**WHAT YOU NEED TO DO**
The lines to repeat run from the one containing "Click the Web/SQL" through the last line of the records below; repeat them exactly and give nothing more.

(DATASET RECORDS)

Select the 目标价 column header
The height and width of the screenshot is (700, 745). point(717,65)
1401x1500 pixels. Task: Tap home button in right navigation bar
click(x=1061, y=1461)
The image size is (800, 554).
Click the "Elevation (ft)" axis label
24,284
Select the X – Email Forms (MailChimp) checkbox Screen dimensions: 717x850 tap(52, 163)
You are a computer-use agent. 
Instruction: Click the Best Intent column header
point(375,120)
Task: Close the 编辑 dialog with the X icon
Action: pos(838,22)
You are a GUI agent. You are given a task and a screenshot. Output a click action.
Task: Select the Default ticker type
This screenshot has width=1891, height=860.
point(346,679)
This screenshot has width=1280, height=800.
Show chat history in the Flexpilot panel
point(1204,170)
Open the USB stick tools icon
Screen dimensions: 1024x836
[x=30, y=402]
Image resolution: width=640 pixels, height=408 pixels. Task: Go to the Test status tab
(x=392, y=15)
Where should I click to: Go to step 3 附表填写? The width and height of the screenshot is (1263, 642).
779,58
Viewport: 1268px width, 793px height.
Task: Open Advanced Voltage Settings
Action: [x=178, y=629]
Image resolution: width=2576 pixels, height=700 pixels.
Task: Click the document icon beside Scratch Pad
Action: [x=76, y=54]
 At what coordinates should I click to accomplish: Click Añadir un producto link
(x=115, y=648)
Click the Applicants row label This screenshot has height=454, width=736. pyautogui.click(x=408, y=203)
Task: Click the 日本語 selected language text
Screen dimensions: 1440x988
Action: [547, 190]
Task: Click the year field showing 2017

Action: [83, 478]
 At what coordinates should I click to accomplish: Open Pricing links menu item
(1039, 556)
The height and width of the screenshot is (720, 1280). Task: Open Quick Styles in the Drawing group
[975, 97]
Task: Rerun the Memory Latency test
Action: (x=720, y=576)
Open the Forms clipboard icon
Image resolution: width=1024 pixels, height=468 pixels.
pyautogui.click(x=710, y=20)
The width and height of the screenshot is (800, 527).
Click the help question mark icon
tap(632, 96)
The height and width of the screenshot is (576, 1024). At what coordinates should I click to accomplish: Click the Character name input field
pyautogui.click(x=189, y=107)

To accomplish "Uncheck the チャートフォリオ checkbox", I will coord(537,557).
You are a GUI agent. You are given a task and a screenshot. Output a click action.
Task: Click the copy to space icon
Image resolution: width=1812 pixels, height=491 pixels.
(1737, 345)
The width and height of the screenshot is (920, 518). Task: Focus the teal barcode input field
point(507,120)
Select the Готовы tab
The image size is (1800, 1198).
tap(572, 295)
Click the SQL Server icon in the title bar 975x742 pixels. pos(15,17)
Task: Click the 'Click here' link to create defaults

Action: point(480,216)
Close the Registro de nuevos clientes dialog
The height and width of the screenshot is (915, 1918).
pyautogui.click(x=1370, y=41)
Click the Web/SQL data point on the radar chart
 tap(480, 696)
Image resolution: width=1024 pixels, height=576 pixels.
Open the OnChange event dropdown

(End DATASET RECORDS)

**TASK OUTPUT**
Click the Web/SQL data point on the radar chart
 tap(480, 696)
Image resolution: width=1024 pixels, height=576 pixels.
Open the OnChange event dropdown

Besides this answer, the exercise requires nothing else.